PROBLEM |
Copy the records below word for word, from the beginning through the line that contains "Alle Branchen (18, 2340)", and include that line. Leave out the pictures.

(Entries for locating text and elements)
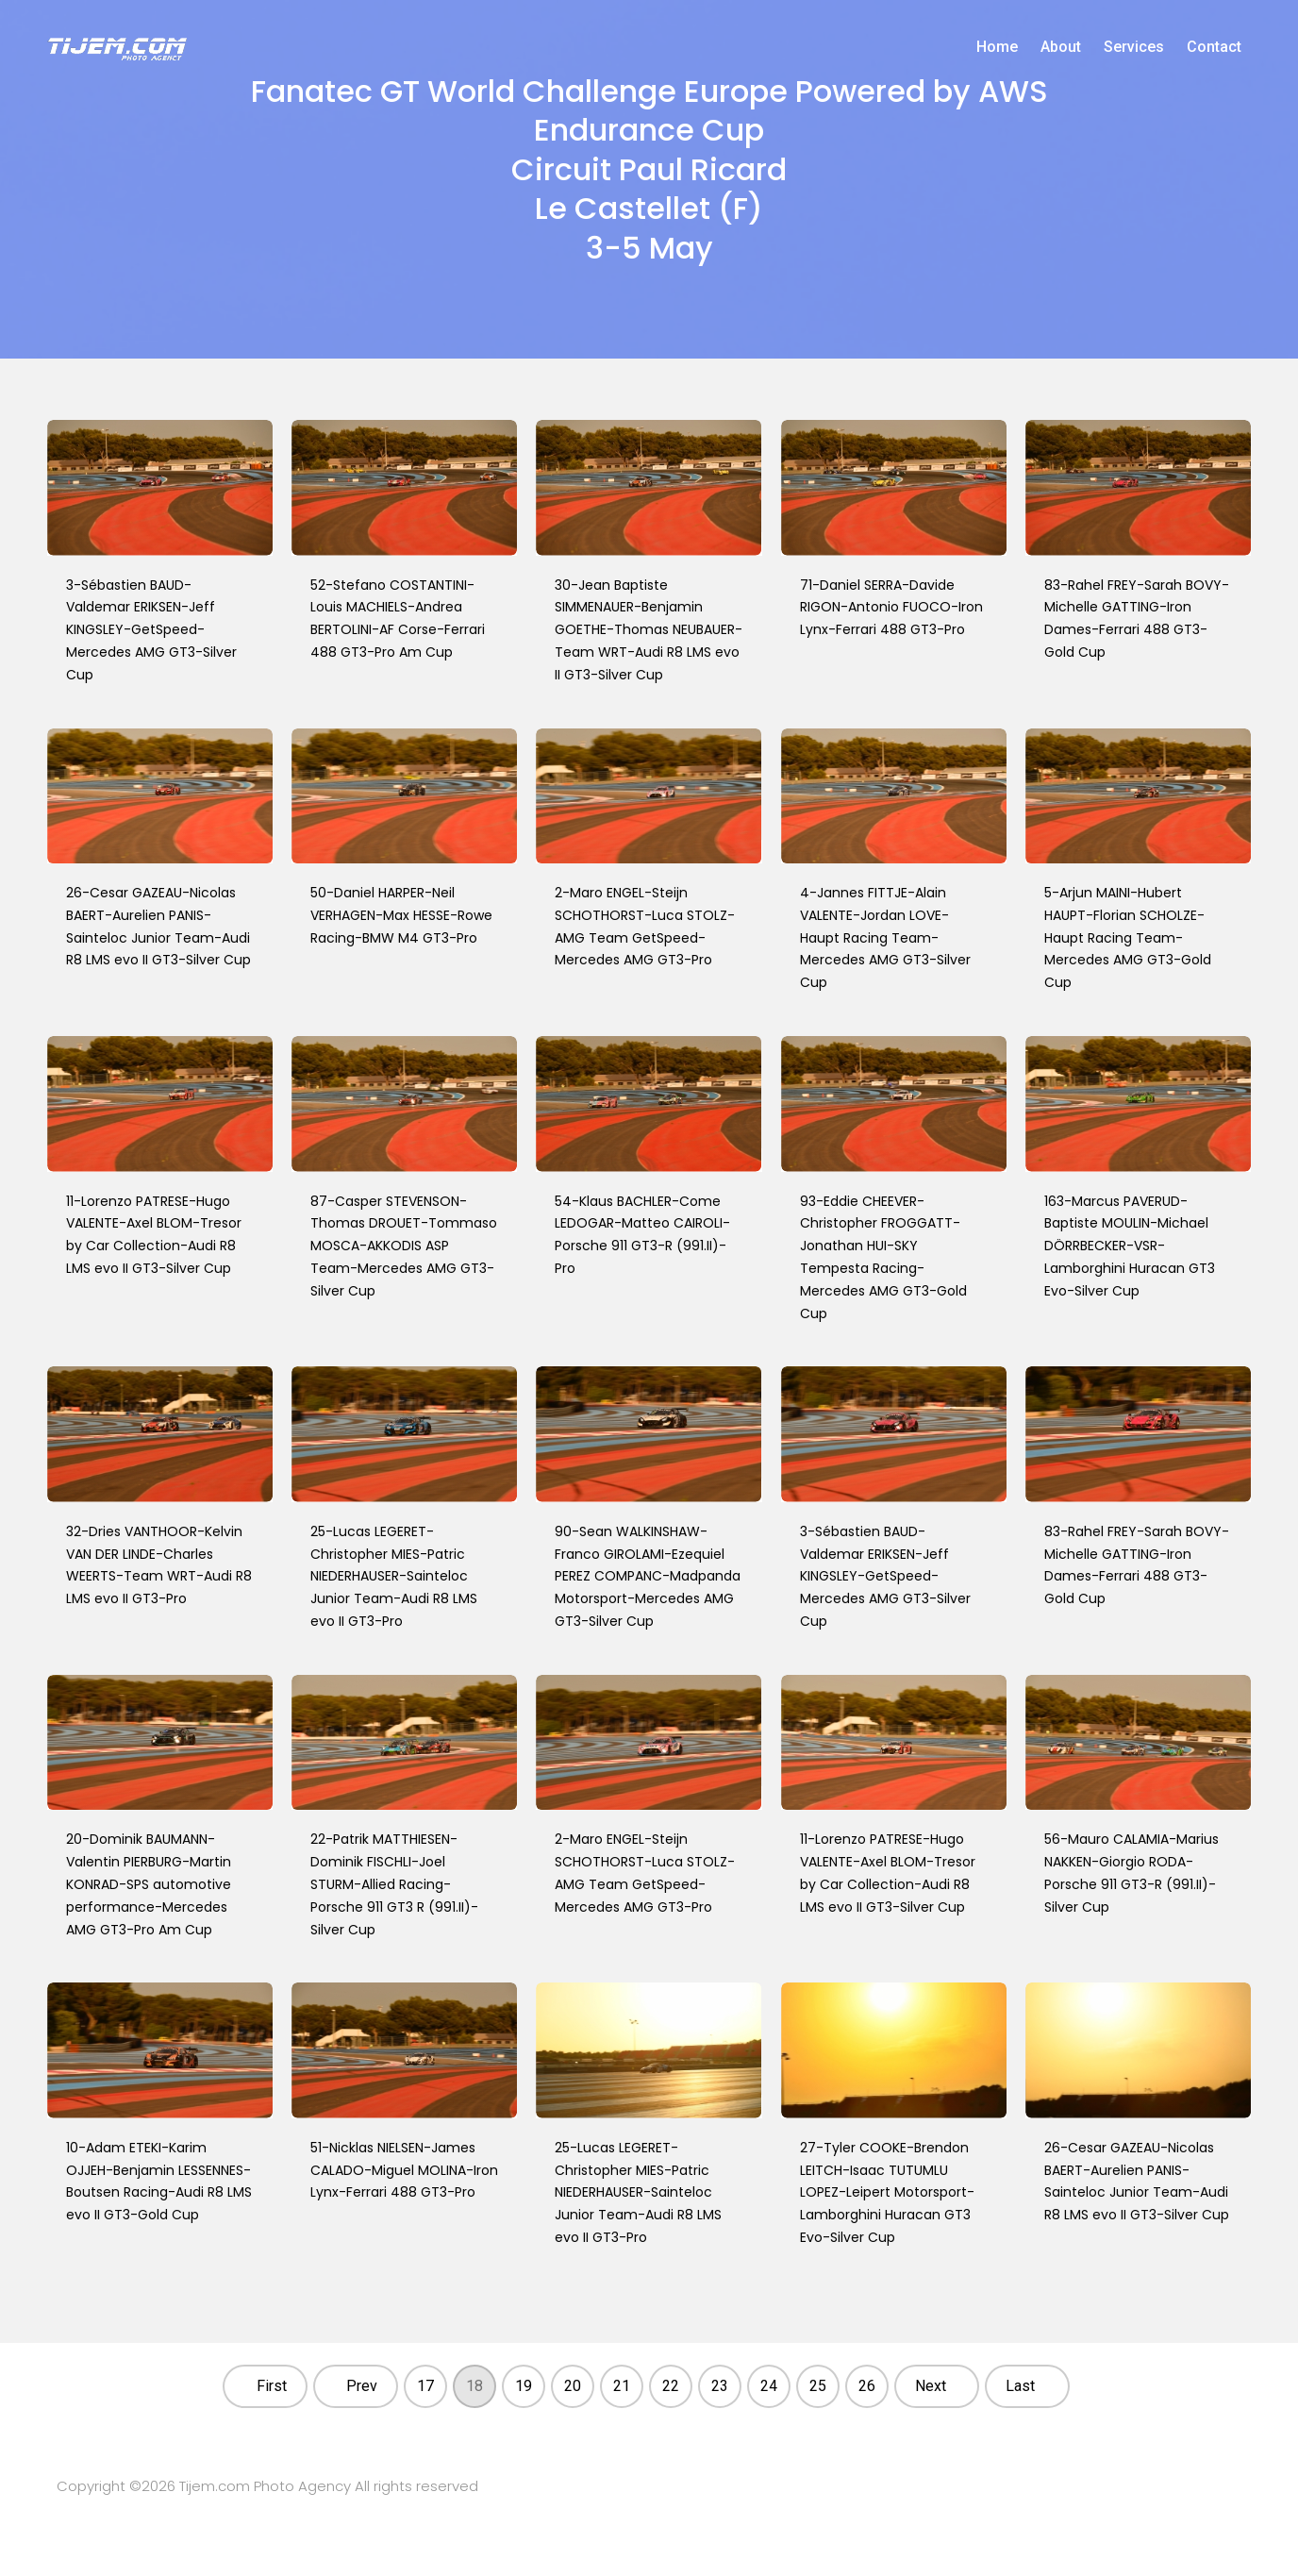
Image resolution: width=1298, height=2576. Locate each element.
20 (572, 2386)
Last (1020, 2386)
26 (866, 2386)
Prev (361, 2386)
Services (1134, 47)
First (272, 2386)
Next (930, 2386)
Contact (1214, 47)
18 (474, 2386)
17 (425, 2386)
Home (997, 47)
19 (523, 2386)
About (1060, 47)
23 (719, 2386)
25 (817, 2386)
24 (768, 2386)
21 (621, 2386)
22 (670, 2386)
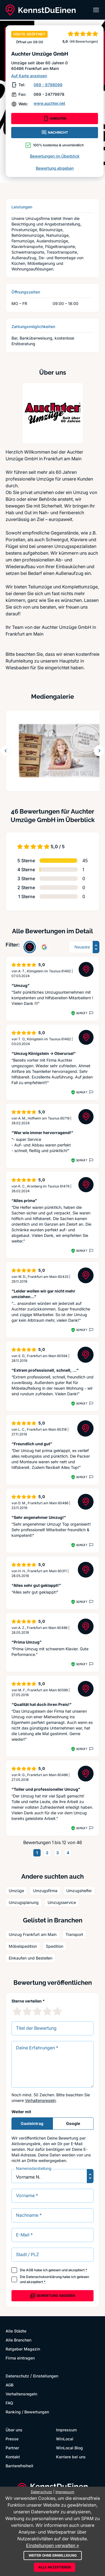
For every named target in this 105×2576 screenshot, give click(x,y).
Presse (12, 2438)
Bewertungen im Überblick (55, 156)
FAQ (9, 2402)
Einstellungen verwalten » (52, 2545)
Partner (12, 2447)
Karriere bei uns (71, 2456)
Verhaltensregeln (40, 2100)
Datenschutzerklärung (44, 2277)
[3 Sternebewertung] (37, 2011)
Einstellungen (45, 2376)
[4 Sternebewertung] (47, 2011)
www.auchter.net (49, 103)
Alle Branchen (18, 2340)
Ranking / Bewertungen (27, 2411)
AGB (29, 2270)
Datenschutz (17, 2376)
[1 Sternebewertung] (17, 2011)
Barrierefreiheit (19, 2465)
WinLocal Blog (69, 2447)
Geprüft (81, 1013)
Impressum (66, 2429)
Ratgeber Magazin (23, 2349)
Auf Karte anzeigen (29, 75)
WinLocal (64, 2438)
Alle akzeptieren (54, 2567)
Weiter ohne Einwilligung (53, 2555)
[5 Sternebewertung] (57, 2011)
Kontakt (13, 2456)
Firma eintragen (20, 2358)
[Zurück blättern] (5, 750)
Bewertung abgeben (55, 168)
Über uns (14, 2429)
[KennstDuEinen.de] (41, 10)
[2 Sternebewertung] (27, 2011)
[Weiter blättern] (99, 750)
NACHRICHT (54, 132)
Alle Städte (16, 2331)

EXERCISE SOLUTION |
Image resolution: width=1298, height=2576. Locate each element.
20 (572, 2386)
Last (1020, 2386)
26 (866, 2386)
Prev (361, 2386)
Services (1134, 47)
First (272, 2386)
Next (930, 2386)
Contact (1214, 47)
18 (474, 2386)
17 (425, 2386)
Home (997, 47)
19 (523, 2386)
About (1060, 47)
23 (719, 2386)
25 (817, 2386)
24 (768, 2386)
21 (621, 2386)
22 (670, 2386)
For every named target in this 105×2576 screenshot, give click(x,y).
Presse (12, 2438)
Bewertungen im Überblick (55, 156)
FAQ (9, 2402)
Einstellungen verwalten » (52, 2545)
Partner (12, 2447)
Karriere bei uns (71, 2456)
Verhaltensregeln (40, 2100)
Datenschutzerklärung (44, 2277)
[3 Sternebewertung] (37, 2011)
Einstellungen (45, 2376)
[4 Sternebewertung] (47, 2011)
www.auchter.net (49, 103)
Alle Branchen (18, 2340)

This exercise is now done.